In my area a lot of house get stomped on just the ceilings. Right now I role the mud on then stomp. Is there a better (faster) way than rolling it on? Can you use a grace sprayer for this? Thanks


----------



## Mudslinger (Mar 16, 2008)

You could use a big airless, or something like AST kodiak would be low maintenance. If you go to 4:28 you can see a contractor who uses one for a stomp. https://www.youtube.com/watch?v=k4k-aclIxUw


----------



## lrees (Jan 22, 2013)

thanks mudslinger.... I know a lot of people on here prolly do not stomp texture much if at all. But those that do stomp, what's your process? Just lookin for input and ideas. Thanks


----------



## moore (Dec 2, 2010)

lrees said:


> thanks mudslinger.... I know a lot of people on here prolly do not stomp texture much if at all. But those that do stomp, what's your process? Just lookin for input and ideas. Thanks


I hate to admit that I still have G/Cs still stuck in the 70s. 
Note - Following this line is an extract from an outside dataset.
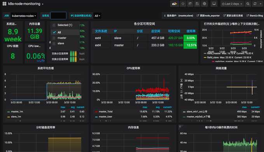Toggle the master_1m series in load legend
The width and height of the screenshot is (264, 152).
[x=17, y=111]
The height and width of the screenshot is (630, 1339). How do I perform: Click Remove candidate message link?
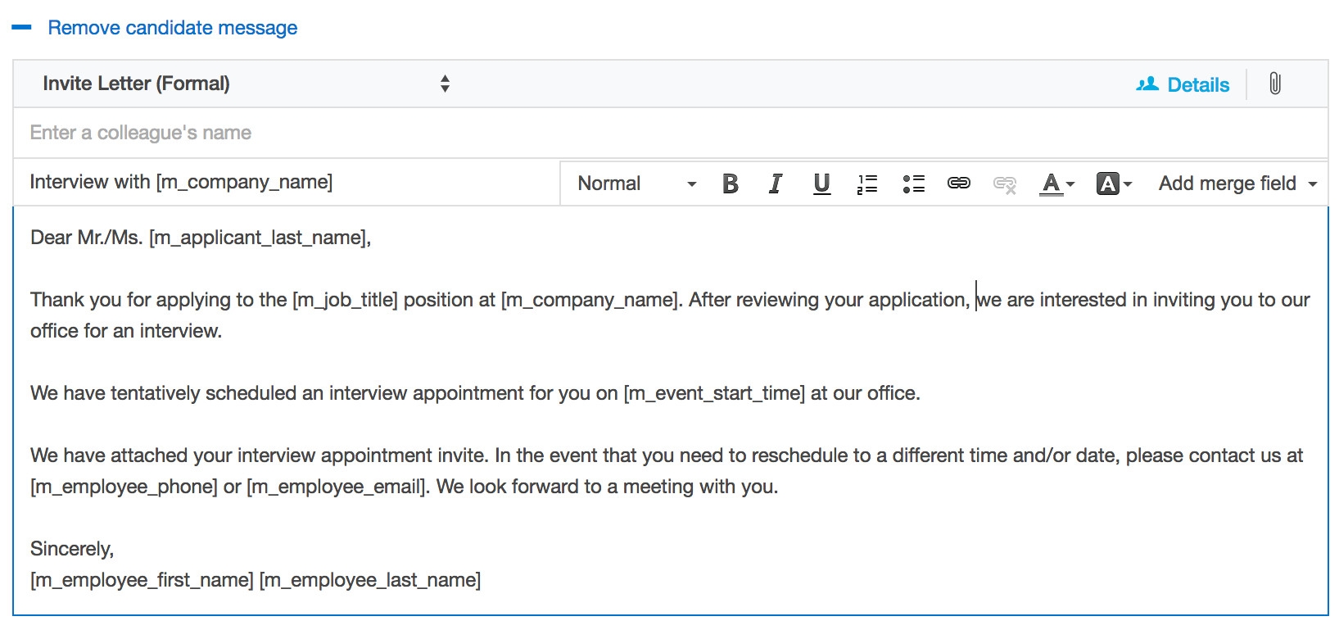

https://www.youtube.com/watch?v=7SS-C2e-9HE


----------



## Mudslinger (Mar 16, 2008)

lrees said:


> thanks mudslinger.... I know a lot of people on here prolly do not stomp texture much if at all. But those that do stomp, what's your process? Just lookin for input and ideas. Thanks


I spray it up with my texture truck, but don't do it much around here.


----------



## chris (Apr 13, 2011)

When we stomp/ brush texture we use the double headed brushes, with mud in a big tub. We put them on long handled pole and knock it down with a large squeegee on a pole. Can go pretty good with a few guys putting in on and one guy knocking down.


----------



## endo_alley (Nov 2, 2013)

Stomp texgture? Ick! Sell them on something else. Stomp texgture is so early seventies!


----------